WORK ORDER: In the records below, find the line holding "This screenshot has width=980, height=516."; copy it and every line after it to the end, omitting all images.

TASK MATERIAL:

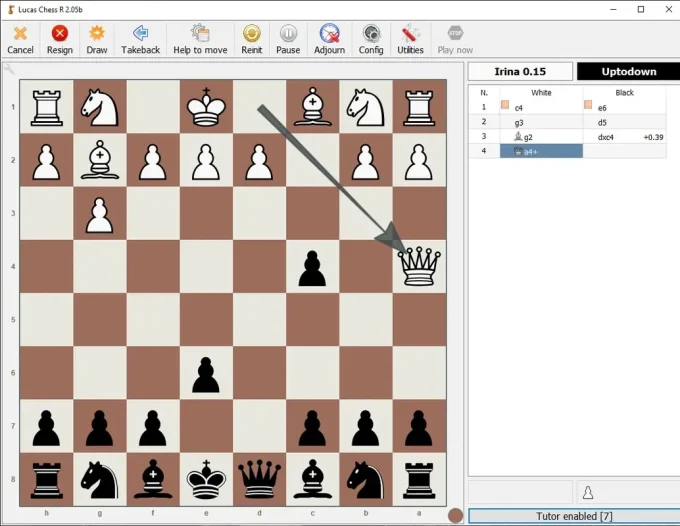Select White's opening move c4
This screenshot has height=526, width=680.
click(519, 107)
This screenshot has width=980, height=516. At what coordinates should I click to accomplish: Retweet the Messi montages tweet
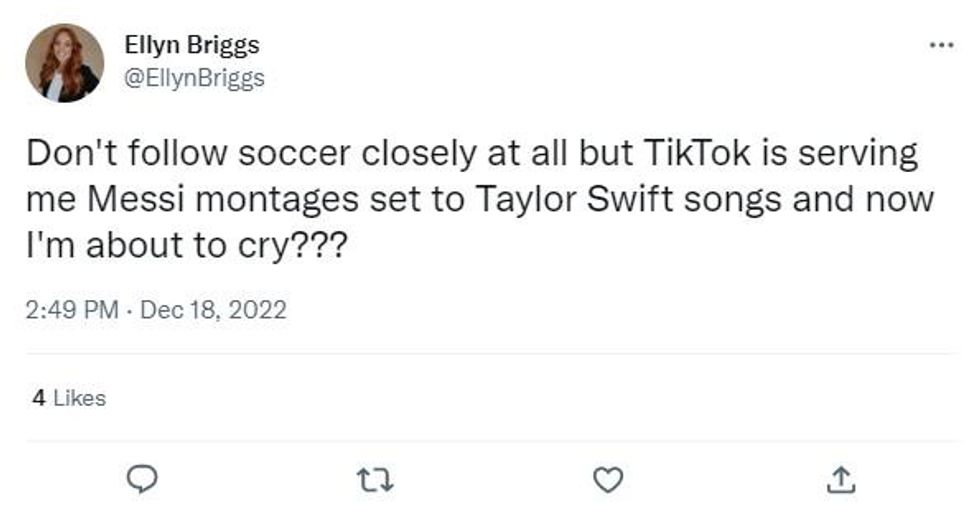coord(377,481)
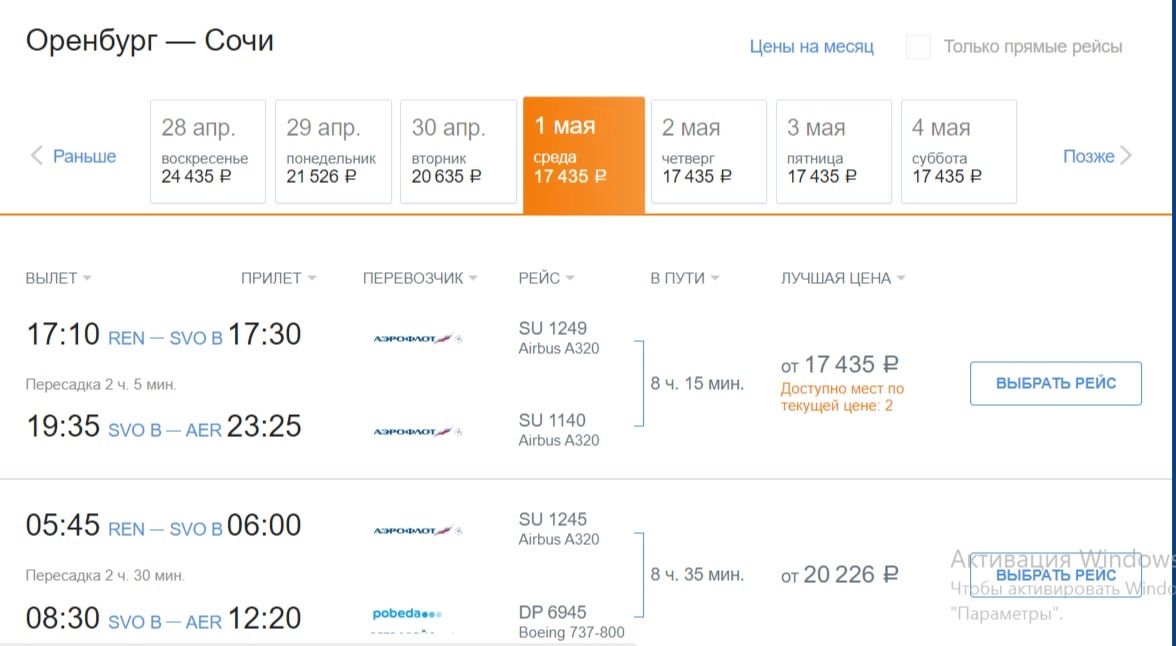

WRITTEN SOLUTION:
This screenshot has width=980, height=516. At what coordinates should I click to accomplish: Retweet the Messi montages tweet
coord(377,481)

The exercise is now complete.